Without the advantage of having Travis with him in the post on Saturday, Washington’s play looked much more similar to his output against the Vols as a freshman. The SEC Player of the Year candidate made just two field goals, and finished with more turnovers (4) than rebounds (3). Having to play more physical on the defensive end also resulted in Washington picking up two fouls early in the first half. When John Calipari was forced to put his star on the bench, Tennessee promptly responded with a 9-0 run, giving the Volunteers a control of the game they would never relinquish.

To further the point, two weeks ago, UK outscored UT by 14 in the paint. On Saturday, the Vols outscored the Cats by that same amount in that same category.

Kentucky can be really, really good without Travis, but they can’t be national championship good unless he’s back and 100 percent by the time the Big Dance rolls around.

2. Tennessee is still very much in the 1-seed discussion

The stories of UT’s death have been greatly exaggerated.

Sure, the Volunteers might not have looked as dominant in February as they did in the previous three months, and sure they took a lopsided loss at Kentucky and a heartbreaking loss at LSU, but any question that this is still one of the five or six best teams in college basketball was put to bed on Saturday. The performance also made sure that Tennessee is still one of the five or six teams most likely to hear its name called as a No. 1 seed on Selection Sunday.

Everyone knows how great Grant Williams is and how hot Admiral Schofield is capable of getting. The question when it comes to Tennessee’s NCAA tournament prospects has always been whether or not the Vols can get significant production from their one and two guards against elite backcourts.

Jordan Bone answered that question in the affirmative by torching Ashton Hagans and Kentucky to the tune of 27 points on 11 of 15 shooting from the field. The junior from Nashville buried all five of his three-point attempts and produced three assists and zero turnovers in 35 minutes of floor time.

There are a number of cliches that highlight the significance of guard play in March, and for good reason, history shows there’s a direct correlation between stellar guard play and deep NCAA tournament runs. For this reason, Bone — who also scored 19 points in the first game against UK — showing that he’s capable of this type of performance against that level of competition is a big deal for Rick Barnes and company.

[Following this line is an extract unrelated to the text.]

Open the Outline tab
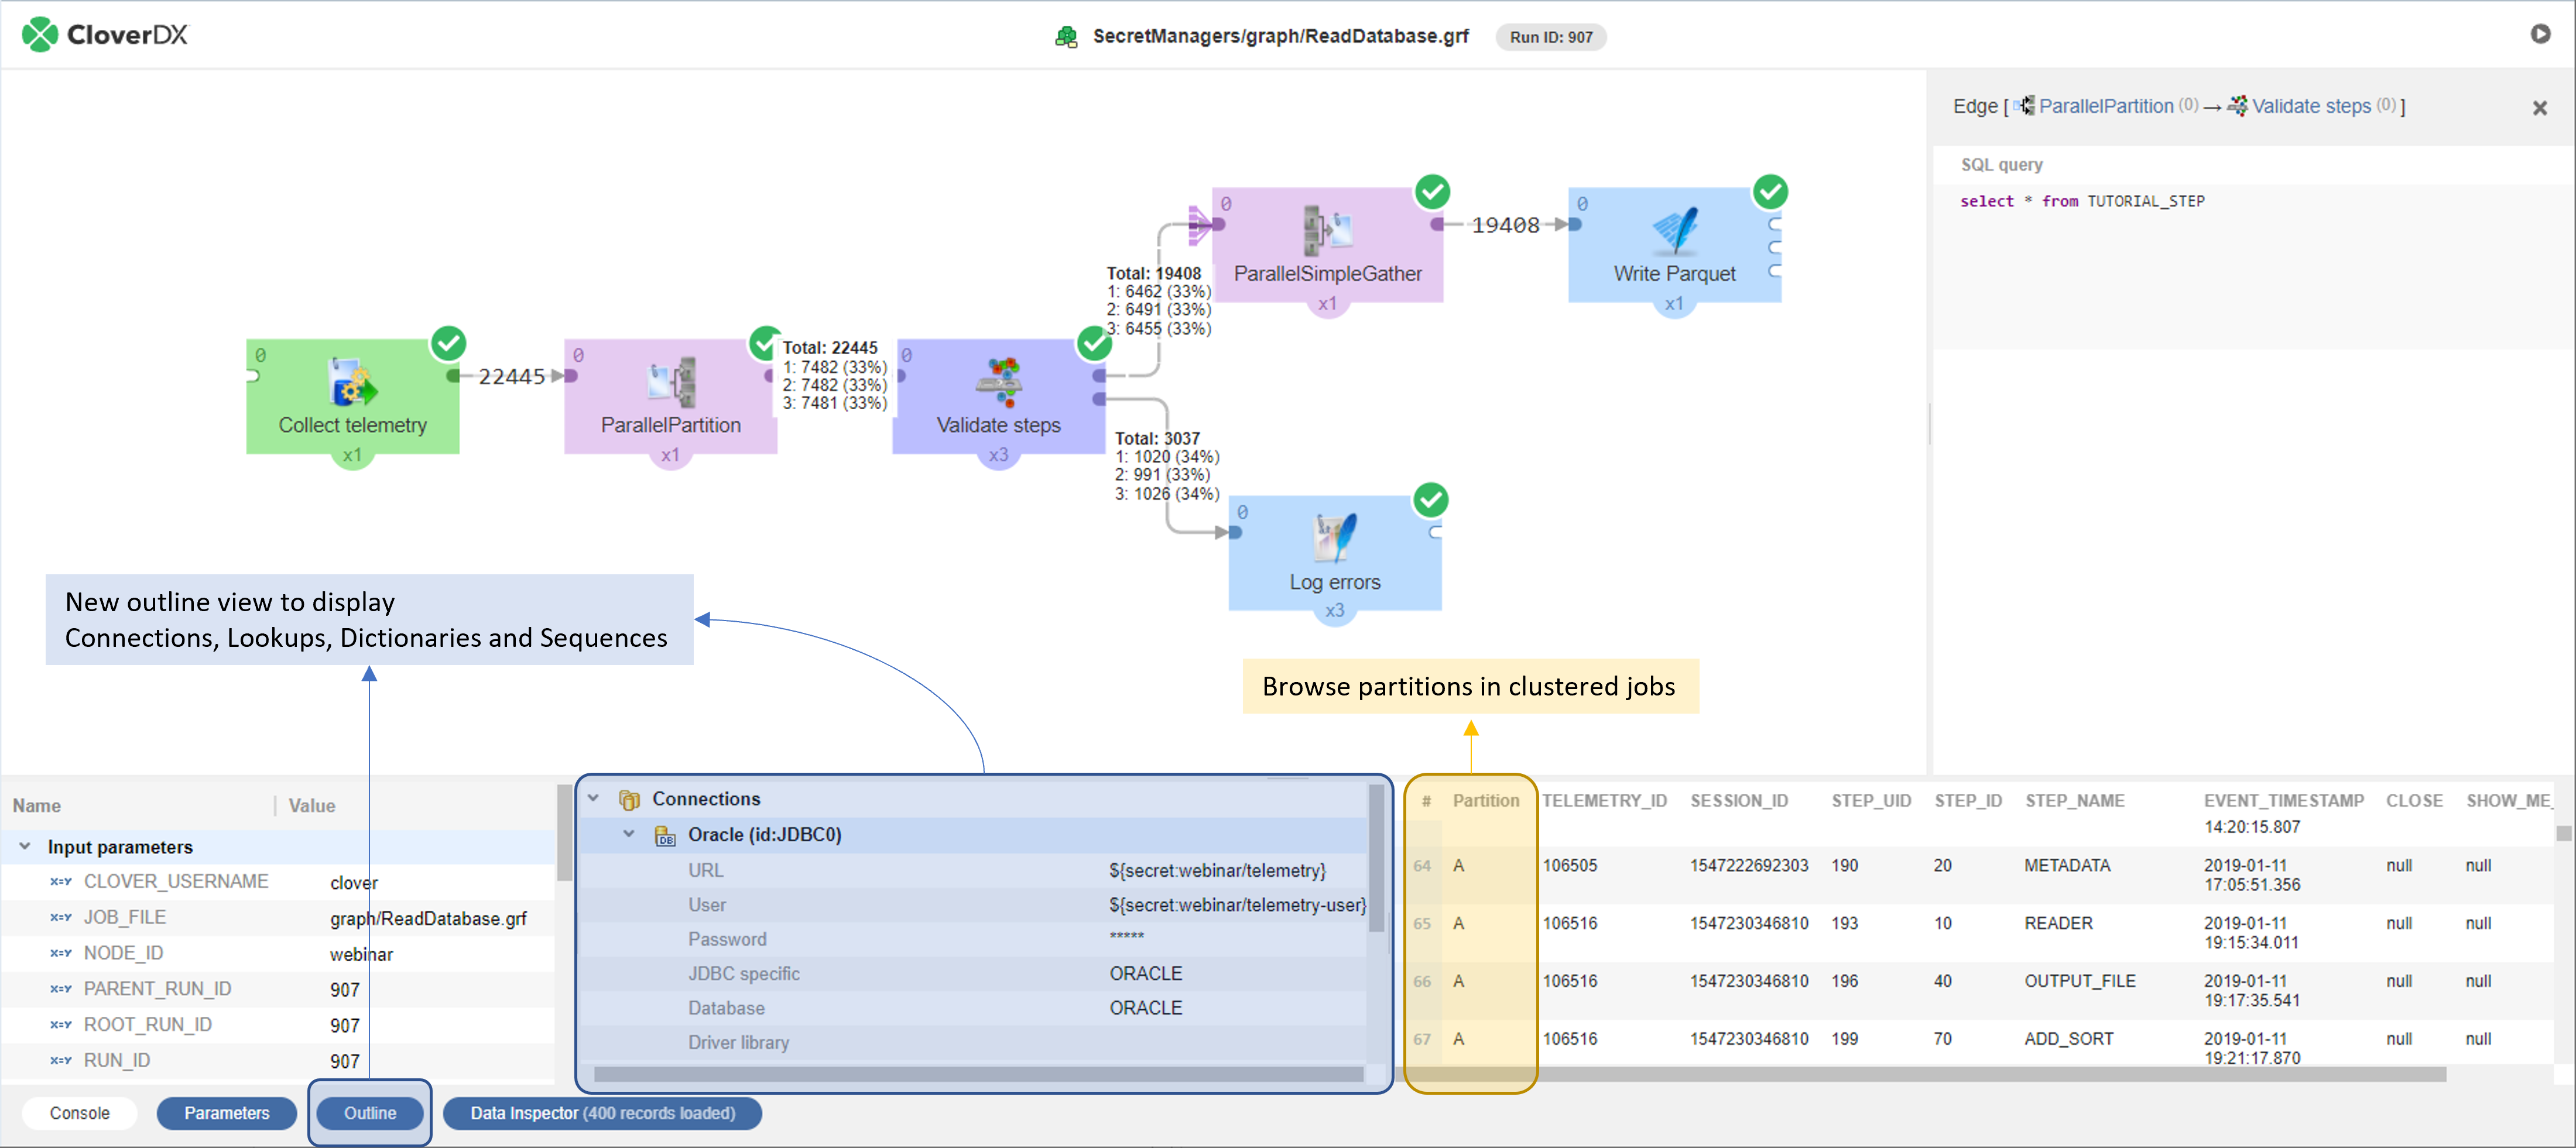This screenshot has height=1148, width=2576. [x=370, y=1113]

As far as its resume is concerned, Tennessee now owns a sparkling 8-3 record in Quad games, and its only three losses of the season have come in overtime against a fully healthy Kansas team, and in road games against the top 15 duo of Kentucky and LSU.

There’s still work to be done, but the Vols certainly have a fairly clear path towards a spot on the top line of the field of 68.

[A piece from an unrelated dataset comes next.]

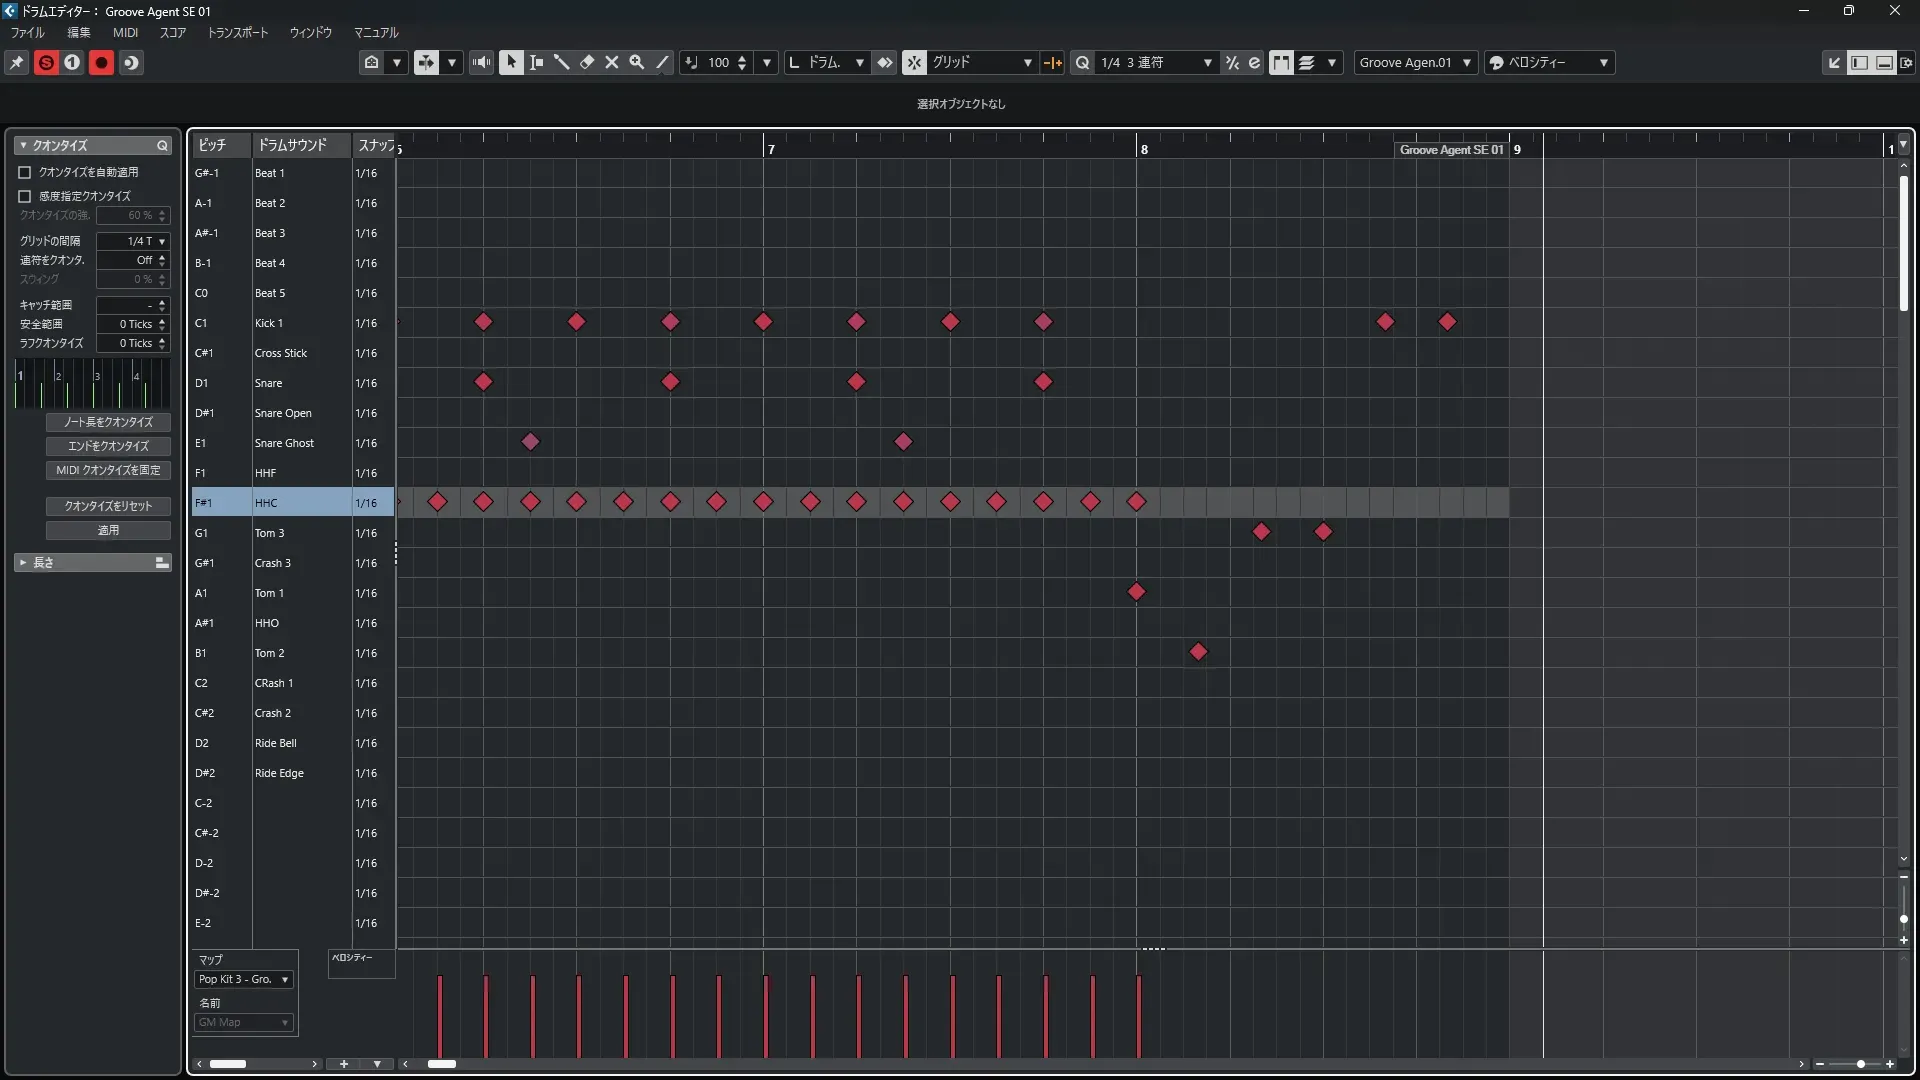Click the horizontal zoom slider handle
The height and width of the screenshot is (1080, 1920).
click(x=1860, y=1064)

3. We need a rubber match in the SEC title game

Sorry, LSU. You’re great too, but we’re going to need Tennessee-Kentucky on a neutral floor to kick off Selection Sunday.

It’s not surprising that both the Wildcats and the Volunteers held serve against the other at home. Kentucky has now lost four straight games in Knoxville, but had won 11 straight against the Vols in Lexington before last season. But the manner in which each smacked the other around in their victory was jarring.

As dominant as Kentucky was in its 17-point win last month, Tennessee was even more so in its 19-point triumph on Saturday. How much of that role-reversal is due to Travis being out? Did Tennessee just need the first beat-down to regain the fire it played with at the beginning of the season? Which team is the safer bet to carry its season all the way into the first week of April?

These questions can’t be answered without a game three in Nashville.